Return each line from the items below that contains the string "Open".
— begin Data lines —
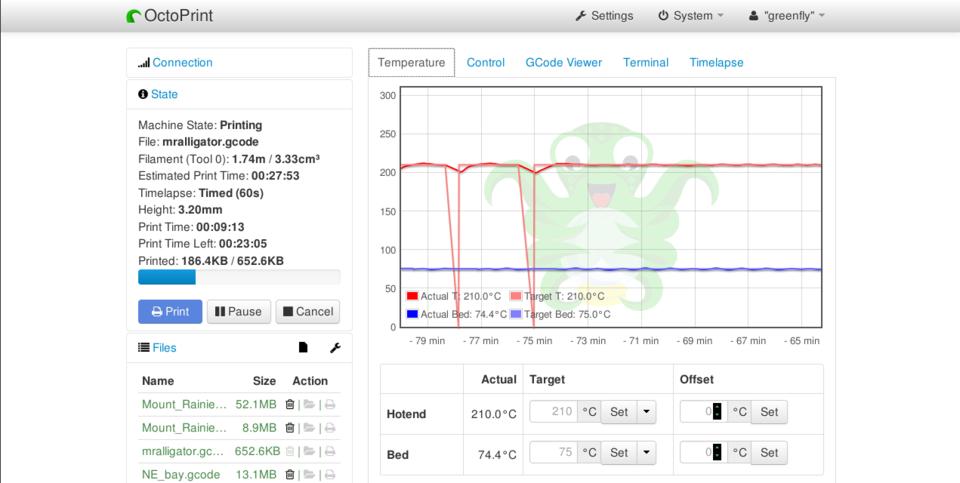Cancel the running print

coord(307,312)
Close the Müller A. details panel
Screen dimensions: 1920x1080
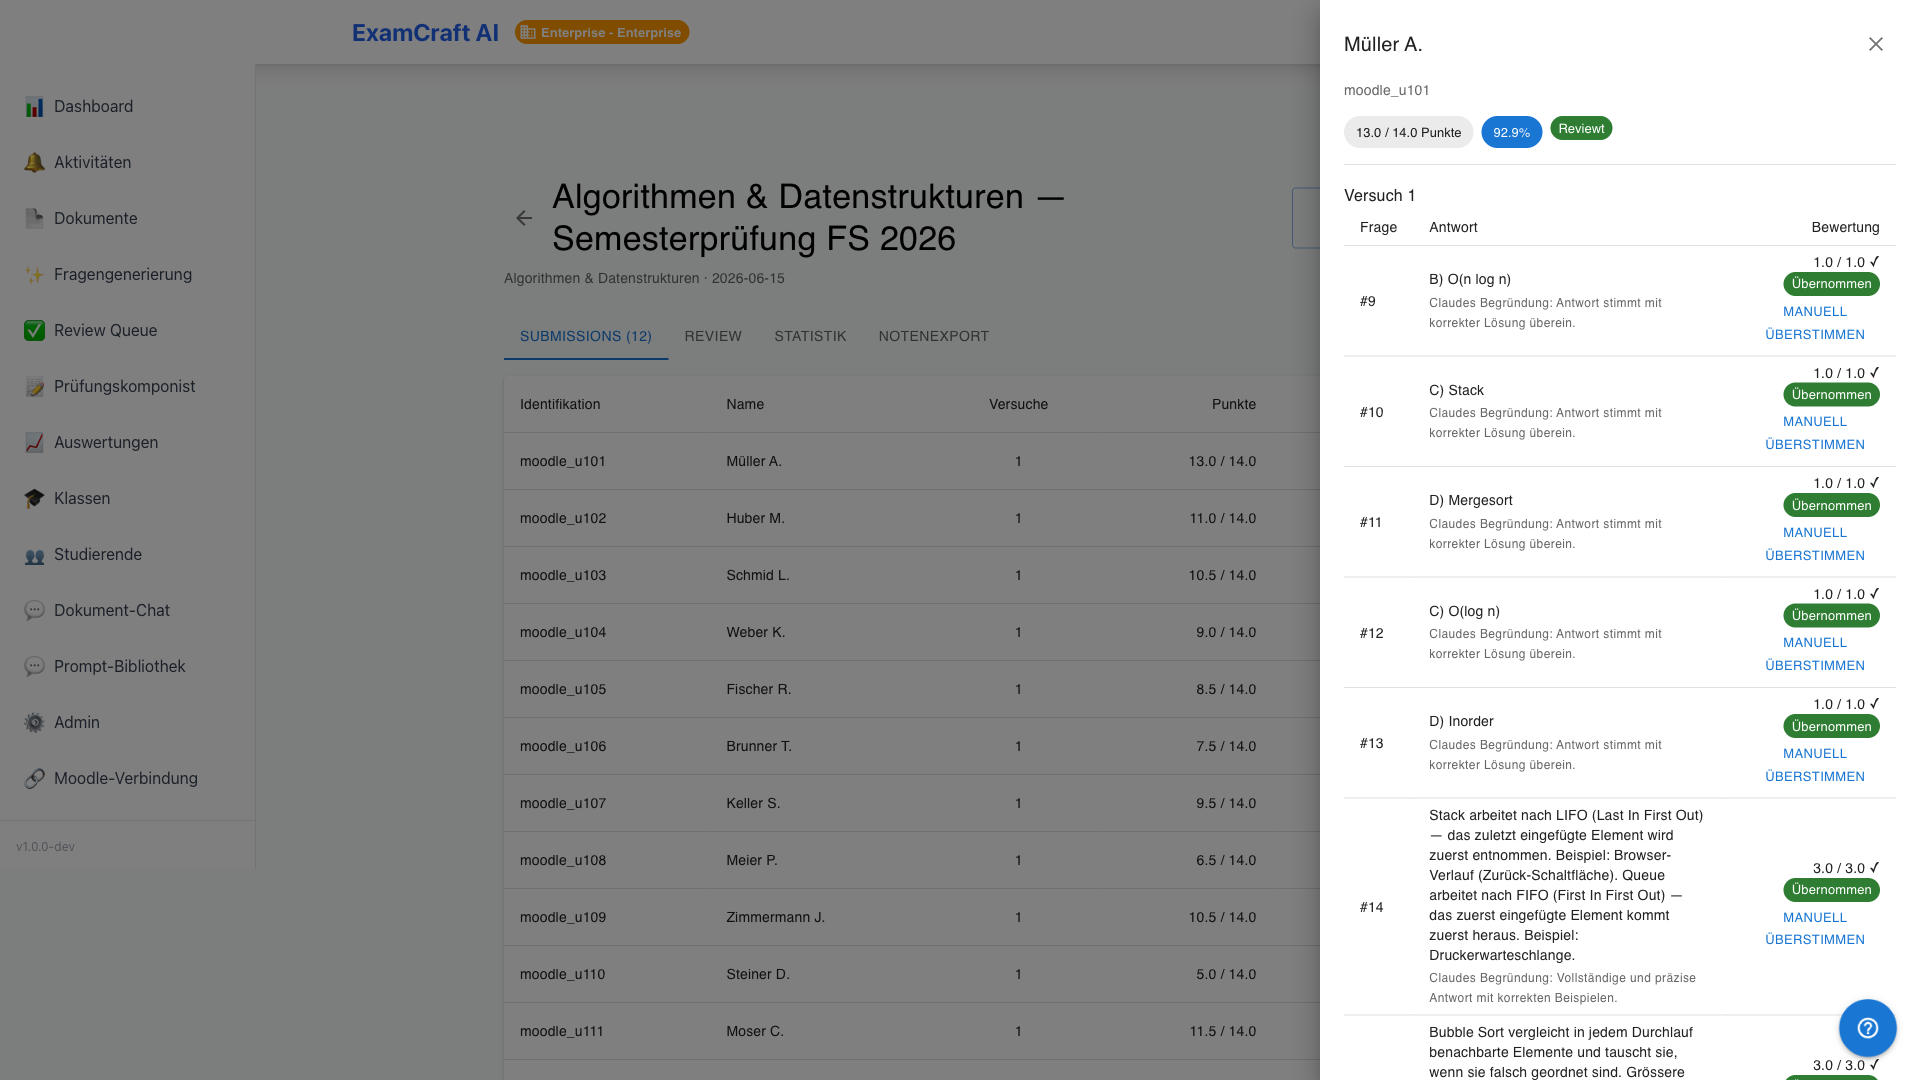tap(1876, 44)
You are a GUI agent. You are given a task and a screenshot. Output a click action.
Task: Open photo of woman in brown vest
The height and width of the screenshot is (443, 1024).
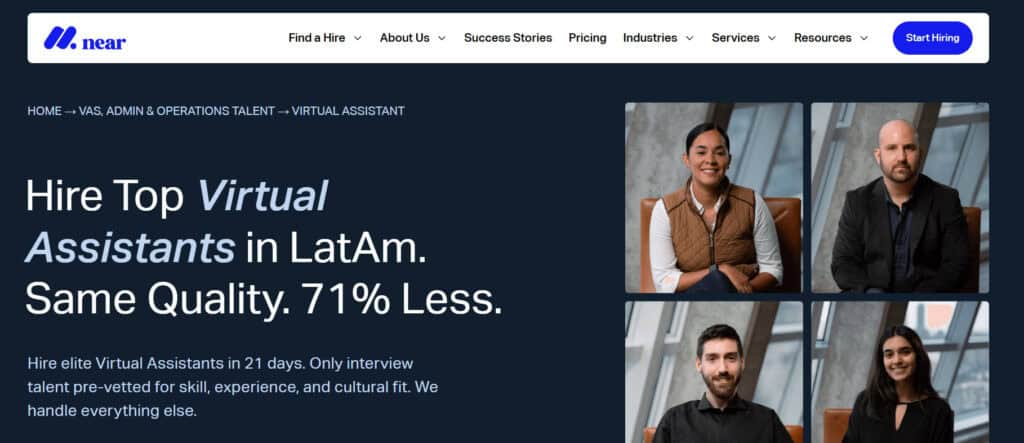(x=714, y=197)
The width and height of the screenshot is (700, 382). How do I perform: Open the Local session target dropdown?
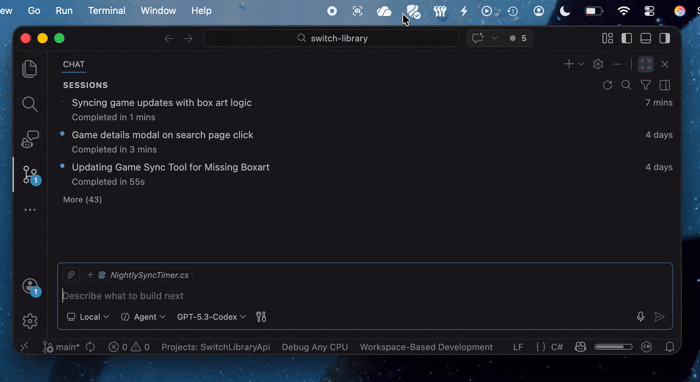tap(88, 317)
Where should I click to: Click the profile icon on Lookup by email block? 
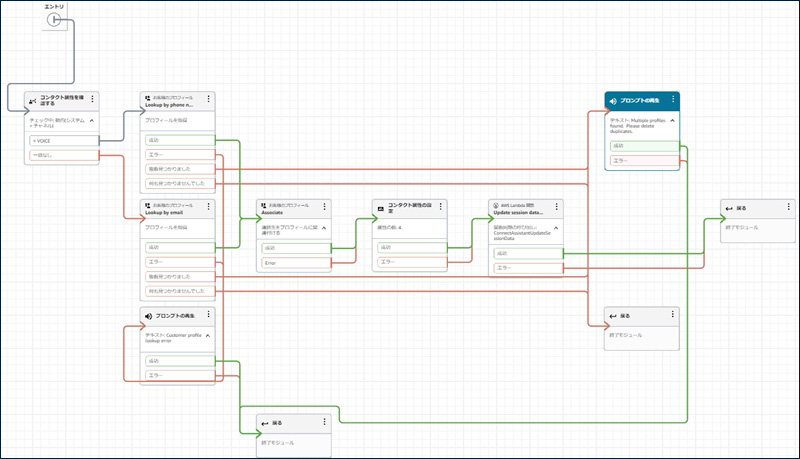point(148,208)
— end Data lines —
• Response to the exercise:
Task: Open photo of woman in brown vest
The width and height of the screenshot is (700, 382). How do I perform: Open the Local session target dropdown?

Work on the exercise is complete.